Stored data
════════════════

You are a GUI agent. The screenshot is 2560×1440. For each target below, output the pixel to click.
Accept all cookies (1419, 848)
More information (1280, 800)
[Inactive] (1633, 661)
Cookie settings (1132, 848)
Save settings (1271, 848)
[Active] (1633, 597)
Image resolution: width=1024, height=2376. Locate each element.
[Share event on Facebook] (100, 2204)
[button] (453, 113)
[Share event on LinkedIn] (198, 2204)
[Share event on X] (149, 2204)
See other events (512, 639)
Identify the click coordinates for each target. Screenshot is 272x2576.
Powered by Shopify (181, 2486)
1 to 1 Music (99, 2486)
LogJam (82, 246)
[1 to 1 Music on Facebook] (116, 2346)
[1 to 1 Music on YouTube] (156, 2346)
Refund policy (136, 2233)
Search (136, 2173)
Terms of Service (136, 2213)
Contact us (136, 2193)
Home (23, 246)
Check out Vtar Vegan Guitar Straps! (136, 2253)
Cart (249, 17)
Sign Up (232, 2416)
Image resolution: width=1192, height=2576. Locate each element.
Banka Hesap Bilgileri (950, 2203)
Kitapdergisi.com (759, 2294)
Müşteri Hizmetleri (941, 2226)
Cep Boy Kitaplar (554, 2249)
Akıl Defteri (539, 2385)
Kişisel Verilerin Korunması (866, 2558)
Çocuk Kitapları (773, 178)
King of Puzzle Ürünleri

════════════════

Requirement
Line by line, please reproduce the records exactly.

Task result
You are a GUI agent. The screenshot is 2560×1440. For each target below, output the pixel to click.
Accept all cookies (1419, 848)
More information (1280, 800)
[Inactive] (1633, 661)
Cookie settings (1132, 848)
Save settings (1271, 848)
[Active] (1633, 597)
Image resolution: width=1024, height=2376. Locate each element.
[Share event on Facebook] (100, 2204)
[button] (453, 113)
[Share event on LinkedIn] (198, 2204)
[Share event on X] (149, 2204)
See other events (512, 639)
Identify the click coordinates for each target. Screenshot is 272x2576.
Powered by Shopify (181, 2486)
1 to 1 Music (99, 2486)
LogJam (82, 246)
[1 to 1 Music on Facebook] (116, 2346)
[1 to 1 Music on YouTube] (156, 2346)
Refund policy (136, 2233)
Search (136, 2173)
Terms of Service (136, 2213)
Contact us (136, 2193)
Home (23, 246)
Check out Vtar Vegan Guitar Straps! (136, 2253)
Cart (249, 17)
Sign Up (232, 2416)
Image resolution: width=1192, height=2576. Locate each element.
Banka Hesap Bilgileri (950, 2203)
Kitapdergisi.com (759, 2294)
Müşteri Hizmetleri (941, 2226)
Cep Boy Kitaplar (554, 2249)
Akıl Defteri (539, 2385)
Kişisel Verilerin Korunması (866, 2558)
Çocuk Kitapları (773, 178)
King of Puzzle Ürünleri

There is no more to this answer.